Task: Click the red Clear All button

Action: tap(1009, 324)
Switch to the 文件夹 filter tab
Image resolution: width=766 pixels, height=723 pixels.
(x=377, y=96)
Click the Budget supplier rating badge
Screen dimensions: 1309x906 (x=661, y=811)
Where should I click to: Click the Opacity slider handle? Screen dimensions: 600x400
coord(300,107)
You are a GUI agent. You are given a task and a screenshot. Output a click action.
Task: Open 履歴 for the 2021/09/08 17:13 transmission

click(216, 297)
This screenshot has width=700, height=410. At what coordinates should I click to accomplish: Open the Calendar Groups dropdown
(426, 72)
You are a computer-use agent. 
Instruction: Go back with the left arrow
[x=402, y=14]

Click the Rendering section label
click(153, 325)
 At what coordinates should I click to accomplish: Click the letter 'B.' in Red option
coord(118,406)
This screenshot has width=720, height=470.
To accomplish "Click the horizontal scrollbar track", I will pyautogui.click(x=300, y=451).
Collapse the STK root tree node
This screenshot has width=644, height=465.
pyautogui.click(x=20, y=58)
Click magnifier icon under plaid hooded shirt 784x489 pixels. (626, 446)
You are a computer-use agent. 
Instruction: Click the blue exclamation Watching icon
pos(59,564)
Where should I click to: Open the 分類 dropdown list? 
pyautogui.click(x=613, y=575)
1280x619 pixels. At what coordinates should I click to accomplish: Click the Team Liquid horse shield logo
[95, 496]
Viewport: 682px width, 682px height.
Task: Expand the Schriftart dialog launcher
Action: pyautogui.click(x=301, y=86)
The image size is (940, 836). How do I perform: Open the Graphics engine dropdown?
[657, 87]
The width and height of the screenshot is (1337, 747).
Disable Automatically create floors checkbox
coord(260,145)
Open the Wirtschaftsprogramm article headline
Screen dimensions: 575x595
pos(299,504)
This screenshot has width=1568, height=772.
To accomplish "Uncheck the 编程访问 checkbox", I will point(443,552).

· · ·

## ACTIVITY
Repeat, without change, each line of the data above from the one that contains "The width and" through the final line, counting both.

## RESPONSE
The width and height of the screenshot is (1337, 747).
Disable Automatically create floors checkbox
coord(260,145)
Open the Wirtschaftsprogramm article headline
Screen dimensions: 575x595
pos(299,504)
This screenshot has width=1568, height=772.
To accomplish "Uncheck the 编程访问 checkbox", I will point(443,552).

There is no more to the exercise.